Der Krieg hinterließ die Stadtbevölkerung ausgebrannt, ausgebombt, ausgehungert - und vor allem krank. Dies beschreibt eindringlich der Bericht einer britischen Ärztekommission, welche die Krankenhäuser besichtigt hatte: „Fast jeder Patient hat beträchtliches Untergewicht. Die Gewichtabnahme beträgt manchmal 30 bis 40kg, verglichen mit den vor dem Krieg festgestellten Gewichten.“ Im Juni 1945 sank der Ansatz der Nahrungsmittelzuteilung für den Normalverbrauch auf 600 Kalorien täglich. Damit war gegenüber den letzten Kriegsmonaten ein Rekordtief erreicht, da noch im November 1944 der Bevölkerung 1760 Kalorien zugestanden hatten. Selbst die im Herbst 1945 eingebrachten Ernten verbesserten erst allmählich die allgemein desolate Ernährungslage; denn die Gesundheitsschäden hatten sich über Monate in der Zivilbevölkerung aufgebaut. Mangelnde Hygienemöglichkeiten und Unterernährung schufen dort vor allem die Gefahr epidemisch verlaufender Krankheiten. Jetzt kamen sie zum Ausbruch.
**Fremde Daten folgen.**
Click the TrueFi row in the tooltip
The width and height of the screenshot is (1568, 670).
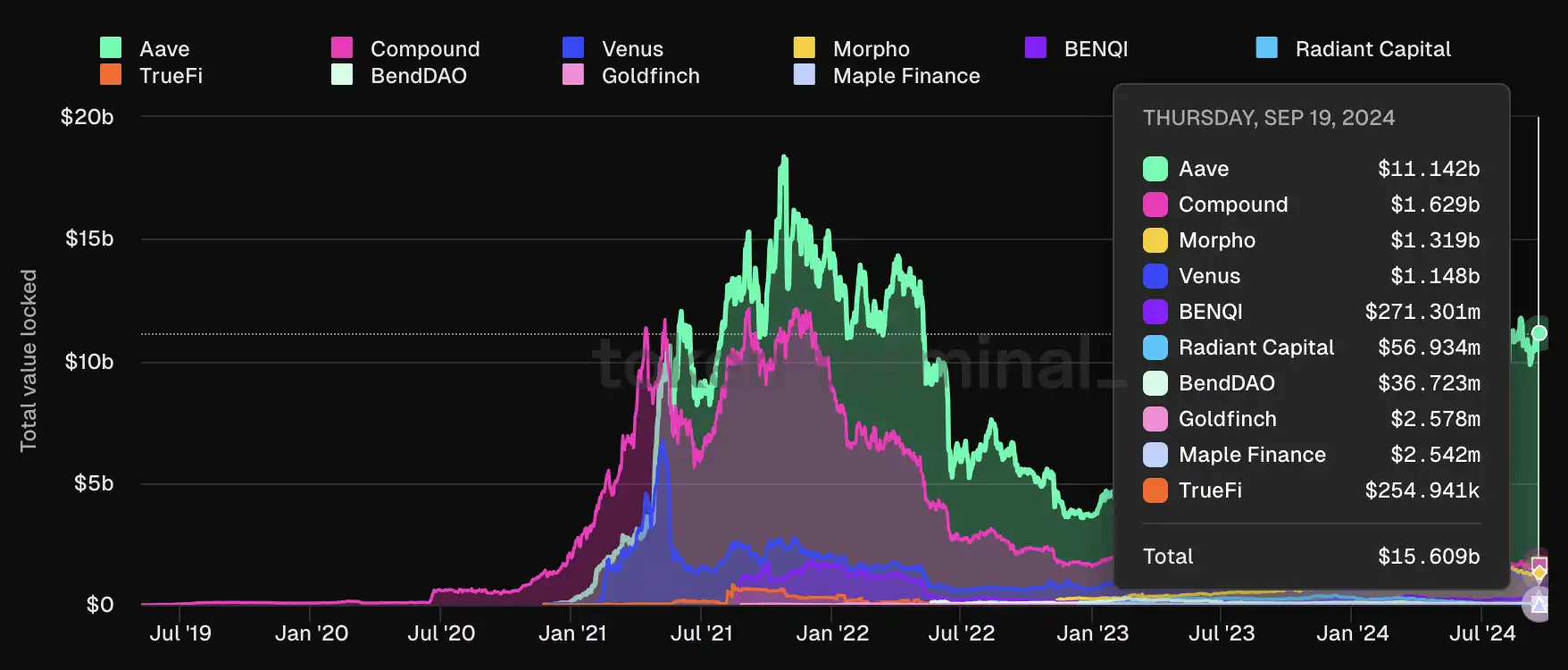pos(1311,490)
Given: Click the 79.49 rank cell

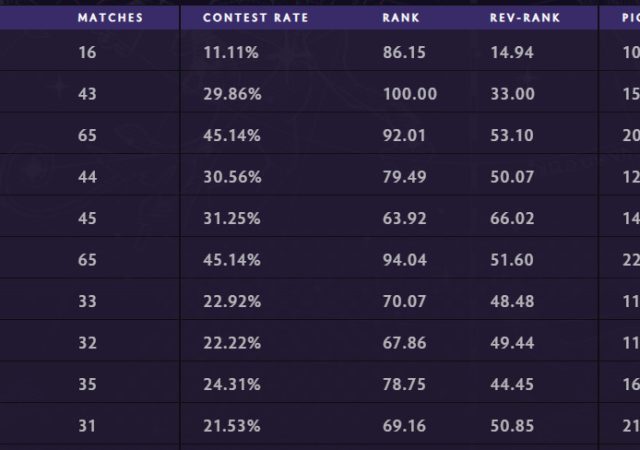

Die „Stunde Null“ war auch eine Zeit der Seuchen. So stieg die Zahl der venerischen Krankheiten steil an, und die mühsam eingedämmte Tuberkulose flammte erneut auf. Die zuständigen Stationen der Krankenhäuser waren alsbald überfüllt: Besonders hart betroffen Kinder und Jugendliche. In den Jahren 1945/46 verzeichnete das Wuppertaler Gesundheitsamt eine Verzehnfachung der Krankenhausaufnahmen gegenüber den Vormonaten. Die Chancen auf eine Eindämmung der grassierenden Seuche standen zunächst schlecht: die Ernährungslage, insbesondere im Hinblick auf Eiweiß und Fettstoffe, war ebenso katastrophal wie die Möglichkeiten zur effektiven Isolierung der Erkrankten begrenzt. Die schwer bombengeschädigte Großstadt hatte nur für 80 Prozent der Tuberkulösen überhaupt ein eigenes Bett. Nicht einmal ein Drittel der Betroffenen lebte unter Verhältnissen, die gerade einmal den Minimalanforderungen der Hygiene genügten. Oftmals teilten ansteckende Tuberkulöse ein Zimmer mit drei oder vier Angehörigen. Medikamente wurden zu Kostbarkeiten, die hohe Preise auf dem Schwarzmarkt erzielten. Kranke tourten von Apotheke zu Apotheke in der Hoffnung, sich noch versorgen zu können. Von Ort zu Ort entwickelte sich so ein wahrer Medikamententourismus der Verzweifelten. Häufig erfolglos. Die Apparatemedizin war zudem hoffnungslos ausgedünnt. Es fehlte an allen notwendigen Hilfsmitteln wie Röntgenapparate, Röntgenfilme oder Instrumente. In der Folge stieg die Sterberate bis 1946 dramatisch: 207 von rund 6000 erkrankten Menschen, also rund 1,8 Prozent der Stadtbevölkerung, sind in den Nachkriegsmonaten an Tbc verstorben. Die Amtsärzte der Stadt schlugen Alarm angesichts der rapide steigenden Frequenz der Seuche und der prekären Lage der medizinischen und allgemeinen Versorgung insgesamt. Die „Stunde Null“ zeigte auch in Wuppertal vor allem dies: Mit dem Ende des Krieges war das Sterben längst nicht vorbei. Mehr noch. Die Toten konnten häufig nicht einmal zeitnahe beerdigt werden, da es an Holz für die Särge fehlte, so dass sie noch 10 bis 14 Tage unbestattet liegen blieben, was in den Sommermonaten wiederum die Seuchengefahr erhöhte. Die später so apostrophierte „Stunde Null“ war kein plötzlicher Wendepunkt, sie zog sich über viele Wochen und Monate, bis allmählich das wieder einkehrte, was die Vorkriegsgesellschaft als „Normalität“ kannte. Wie diese Rückkehr allerdings zu bewerten ist, darüber streiten nicht nur Historiker.